Com tanta modernidade tecnológica, tanta eficiência operacional, como se explica que uma transferência inter-bancária chegue a demorar mais de oito dias a ser creditada na conta do beneficiário? Com tanta concorrencialidade e sentido de satisfação do cliente, como se pode aceitar que a banca pratique generalizadamente taxas de juro superiores a 20 por cento no crédito pessoal (nos cartões de crédito, por exemplo)? Se isto não é usura, o que é usura? Quem cuida da regulação do mercado no interesse dos consumidores?

Na área corporate, as dúvidas sobre a bondade da actuação do sector financeiro são de outra natureza. É sabido que a banca de investimentos está para a economia real como os "empresários" do futebol estão para os clubes. Facilitadores legítimos de todo o tipo de transacções, beneficiários na compra como na venda, estes agentes incorporaram na sua filosofia de actuação o princípio mais abstracto da moderna economia de mercado - o valor accionista. Acontece que as dúbias teorias do valor degeneraram na procura obsessiva de mais-valias. No léxico dos intermediários, uma boa operação não é aquela que é susceptível de produzir riqueza no longo prazo, mas sim a que permite a obtenção de ganhos instantâneos - a tal "valorização accionista", na versão banca de investimentos e agentes equiparados - em transacções onde os interesses societários são frequentemente ultrapassados por interesses pessoais, tão duvidosos quanto compensadores. E assim se vai conquistando mais e mais poder.

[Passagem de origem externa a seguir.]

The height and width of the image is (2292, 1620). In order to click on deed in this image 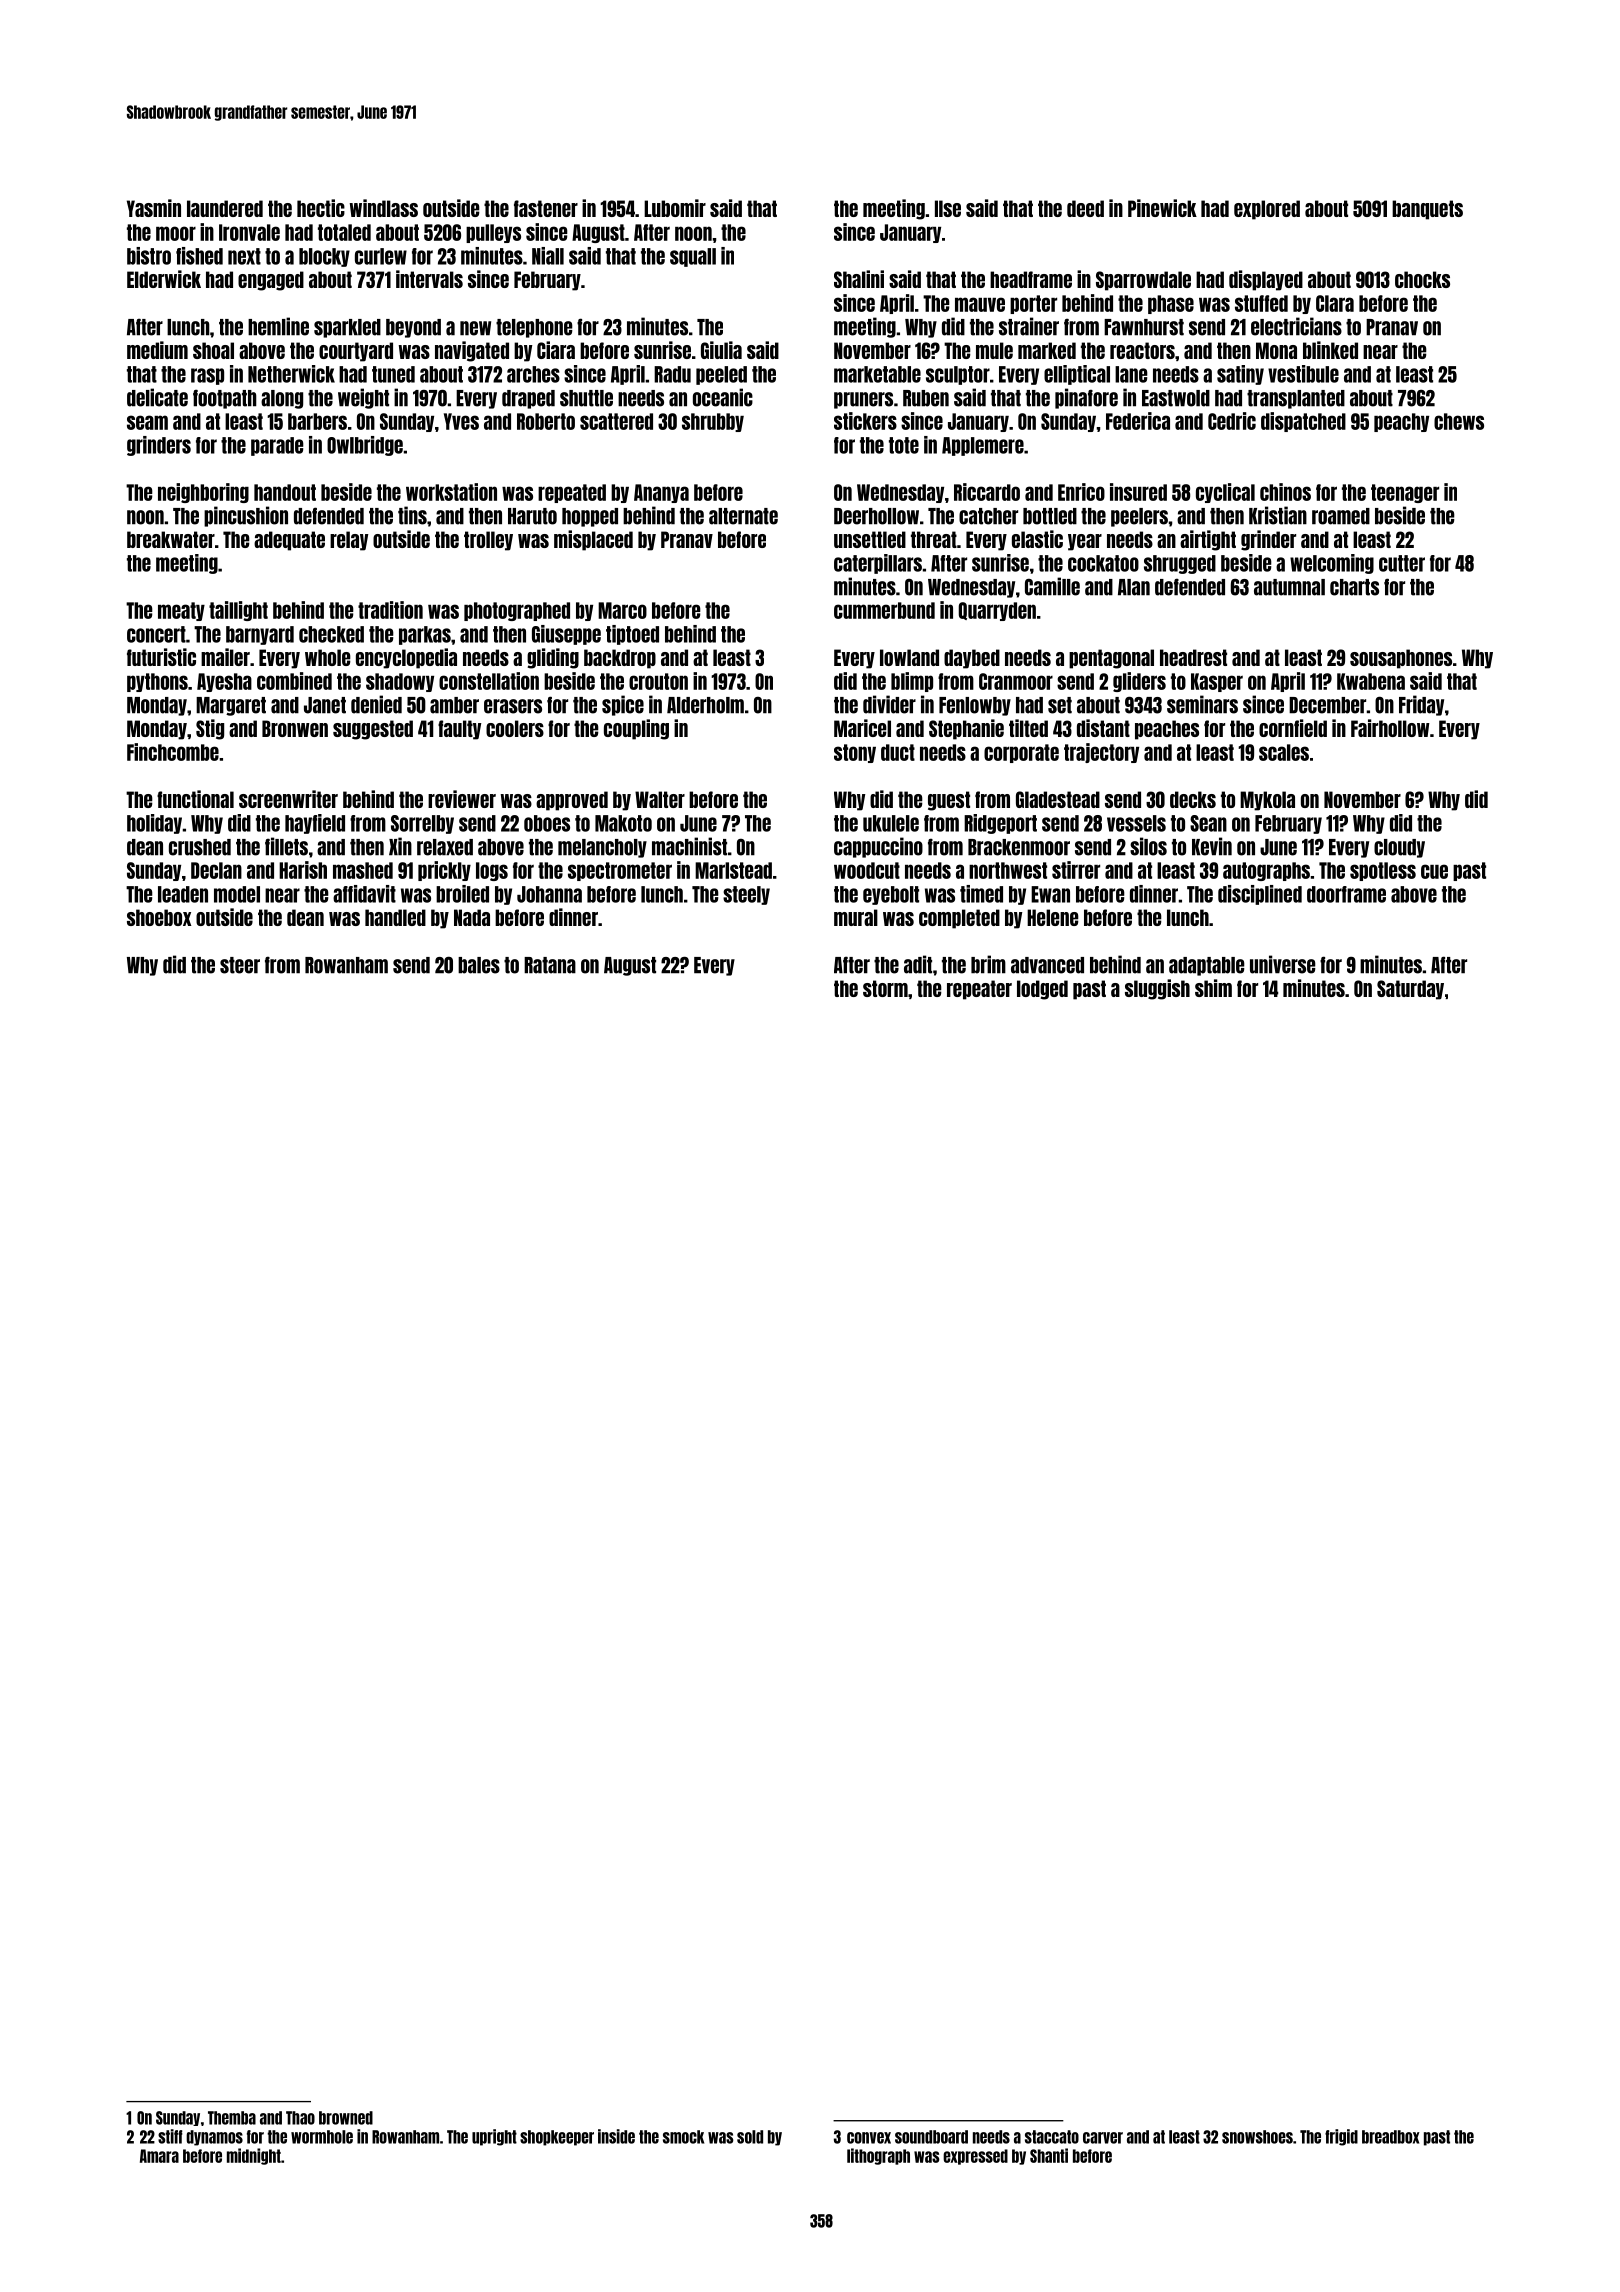, I will do `click(1085, 208)`.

Como é óbvio, o raciocínio da superior eficiência comparada não é aplicável à fileira imobiliária, onde os indicadores do sector da construção civil estão ao nível dos do Sri Lanka. Aqui, a razão nuclear do sucesso é outra - o supremo talento dos actores na criação de valor a montante e a jusante da cadeia de valor. Afinal, tudo aquilo por que nos batemos para o conjunto da economia portuguesa. E se fôssemos todos aprender com os empreiteiros?